By Nancy Walsh, Contributing Writer, MedPage Today
Published: November 16, 2009
Reviewed by Dori F. Zaleznik, MD; Associate Clinical Professor of Medicine, Harvard Medical School, Boston and Dorothy Caputo, MA, RN, BC-ADM, CDE, Nurse Planner
Despite a concerted effort to reduce them, surgical mistakes, particularly errors in communication, continue to occur in the operating room and elsewhere in hospitals, a Veterans Health Administration study found. A total of 342 events were reported to a national database between January 2001 and June 2006, 212 of which were actual adverse events and 130 of which were close calls, according to Julia Neily, RN, of the Department of Veterans Affairs in White River Junction, Vt.
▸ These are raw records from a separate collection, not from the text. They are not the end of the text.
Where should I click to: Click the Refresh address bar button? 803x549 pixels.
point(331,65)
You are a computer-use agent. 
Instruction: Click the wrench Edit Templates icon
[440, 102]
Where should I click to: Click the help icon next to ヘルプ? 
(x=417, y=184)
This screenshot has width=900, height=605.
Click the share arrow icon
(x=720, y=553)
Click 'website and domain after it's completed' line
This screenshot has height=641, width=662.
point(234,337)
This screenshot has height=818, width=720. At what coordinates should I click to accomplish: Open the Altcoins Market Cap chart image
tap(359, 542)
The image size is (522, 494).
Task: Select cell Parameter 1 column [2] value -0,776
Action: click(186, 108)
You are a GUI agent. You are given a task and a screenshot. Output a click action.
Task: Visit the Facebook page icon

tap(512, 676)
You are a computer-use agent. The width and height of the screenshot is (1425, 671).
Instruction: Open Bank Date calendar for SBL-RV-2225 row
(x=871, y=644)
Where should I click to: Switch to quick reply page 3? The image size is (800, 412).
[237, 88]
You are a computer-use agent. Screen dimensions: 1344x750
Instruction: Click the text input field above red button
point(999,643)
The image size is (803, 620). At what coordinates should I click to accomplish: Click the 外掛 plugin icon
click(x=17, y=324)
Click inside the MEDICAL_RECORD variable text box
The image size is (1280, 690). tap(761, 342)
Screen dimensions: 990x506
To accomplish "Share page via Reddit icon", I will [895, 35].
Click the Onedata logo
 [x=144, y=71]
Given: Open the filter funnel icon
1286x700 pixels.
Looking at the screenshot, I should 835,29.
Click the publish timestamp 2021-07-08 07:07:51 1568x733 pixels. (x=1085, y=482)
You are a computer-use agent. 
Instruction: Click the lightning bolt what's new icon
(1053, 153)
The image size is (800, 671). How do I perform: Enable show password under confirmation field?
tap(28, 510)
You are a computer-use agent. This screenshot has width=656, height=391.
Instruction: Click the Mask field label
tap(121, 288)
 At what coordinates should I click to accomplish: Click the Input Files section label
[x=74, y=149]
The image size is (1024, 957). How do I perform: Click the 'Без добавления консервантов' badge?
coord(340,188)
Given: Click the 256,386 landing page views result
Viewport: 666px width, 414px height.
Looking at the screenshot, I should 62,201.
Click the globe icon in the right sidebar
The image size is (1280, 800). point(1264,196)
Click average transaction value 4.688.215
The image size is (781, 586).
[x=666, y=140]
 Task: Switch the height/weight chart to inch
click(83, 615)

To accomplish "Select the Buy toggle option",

A total of 108 (50.9%) of the adverse events occurred in the operating room and 104 (49.1%) occurred in other locations such as procedure rooms and radiology suites, the researchers reported in the November Archives of Surgery. “Incorrect surgical procedures can be devastating,” and an estimated five to ten of these occur daily in the U.S., the researchers wrote. In January 2003 the Veterans Health Administration began implementing protocols to ensure correct surgical procedures in its 153 major centers. It focused first on operating room errors and then expanded the effort to nonoperating room events in 2004 in a directive known as the Universal Protocol for Preventing Wrong Site, Wrong Procedure, and Wrong Person Surgery. To evaluate the initiative, Neily and colleagues searched the administration’s patient safety database for events that occurred during a 5.5 year period, and found that ophthalmology and invasive radiology had the most reports, with 45 each (21.2%). The most common type of event involved a communication error (21%), such as mistakes in informed consent or in the dissemination of important information among staff.